S ilence. Dead silence.

The silence was all around them. No birds sang; there was no wind. Here in this desolate place, it seemed to her that even the weather had ceased to be. The sky was white, a blank canvas. No rain fell; no sun shone. There was only death.

She stepped forward. Faint with fear, nauseated by grief, she stood beside the grave for a long time, cradling the almost weightless bundle. The silence was so intense she could almost touch it. She turned quickly, seized by dread. But the man had not abandoned her. There he stood, not looking at her, his pale face shadowed beneath the trees.

“It is time,” he said.

Slowly she knelt down. She slid the baby’s swaddled body from her arms into the waiting earth. As she did so she felt his head loll backwards on his tiny neck, as if it still held life.

She began to weep, her stricken sobs piercing the air while the man shovelled soil into the hole, firmed it with his foot and covered it with sodden leaves, handful after handful until all sign of the disturbance of the earth had disappeared.

Exhausted now, she knelt silently, but she did not listen to his prayer.

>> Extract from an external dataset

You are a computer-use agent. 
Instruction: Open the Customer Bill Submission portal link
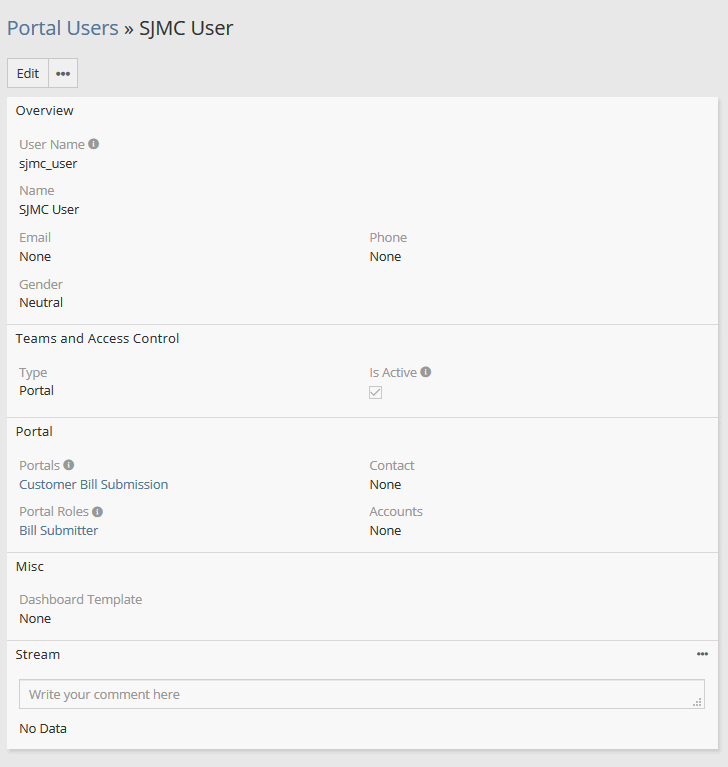click(x=94, y=484)
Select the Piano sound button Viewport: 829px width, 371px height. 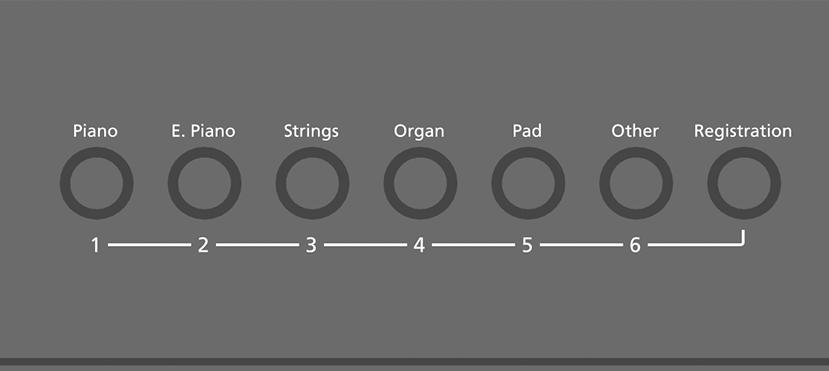click(x=96, y=183)
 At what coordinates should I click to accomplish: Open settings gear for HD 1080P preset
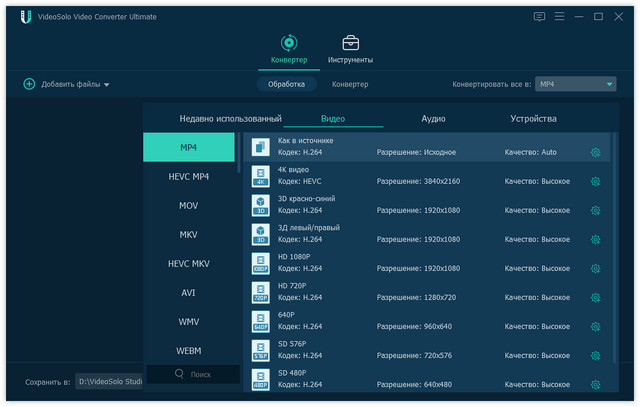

Her ears were assailed by screams. Inhuman screams. First one, then more and more crows darted between the trees and settled nearby. Their ragged feathers and glittering eyes were repellent to her, a vision of horror.

“This place is cursed,” she told the man. “I will never return here.”

The man’s gaze did not shift from the grave. His voice was a whisper. “Neither will I.” He wiped his hands on his handkerchief and shouldered the shovel. “We will never again pay respects at our son’s grave.”

“What need is there to pay respects?” she asked. “Our son is not dead.”